Thunder cracked, followed by a streak of lightning, and Rae couldn’t hide her flinch as she made her way up the steps to the manor, certain Aidan was watching her. Two days. Two days she’d wasted being a stubborn asshole by not handing over Zeke’s data. Two days and Nim could already be dead.
Rae still didn’t trust her husband one bit, but it was time to ask for his help.
Chapter twenty
Aidan watched Rae walk away, waiting for the rain and the wind to clear away the aroma of her blood from inside the car. She’d blocked him out tonight. It had been the scent of her bleeding he’d caught first on the air a few blocks away, then he’d settled into Reed’s mind and knew precisely where to find them both.

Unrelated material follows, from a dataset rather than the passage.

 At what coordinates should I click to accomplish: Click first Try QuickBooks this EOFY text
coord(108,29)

He’d pulled into the courtyard just in time to watch her hurl two metal objects from her hair into the humans attacking Reed, metalsmithing tools if he had to guess, like she’d done it a hundred times before. Knowing Rae, she probably had.
At the perimeter of the manor grounds, Aidan felt his First Unit’s presence, Reed among them.

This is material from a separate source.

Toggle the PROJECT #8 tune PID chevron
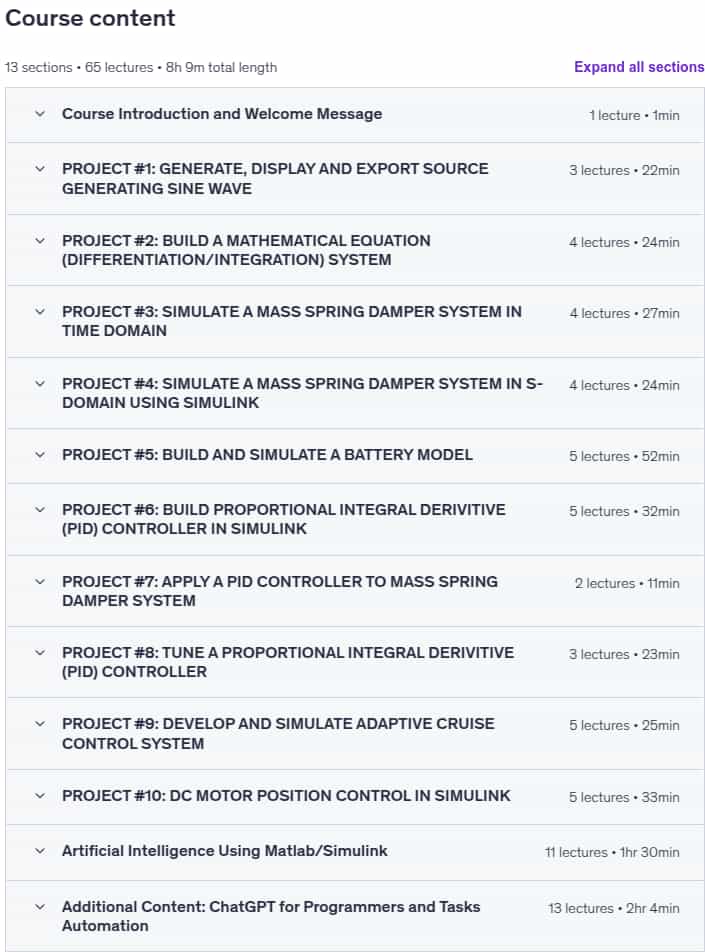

Good work tonight, he told his team as he checked in with Baelin, his eyes fixed on Reed as the Fae exited the First Unit’s vehicle. Aidan hadn’t told Rae all that he’d seen sifting through Reed’s thoughts and memories, how badly Nim had been injured when Reed had last seen her. He needed her focused on the taskthey’d agreed upon, not distracted with her friend. Tonight had been evidence of that.
Beck was the first to approach, the Vampire’s head snapping in the direction of Rae’s room where Aidan could feel her rummaging around in her backpack.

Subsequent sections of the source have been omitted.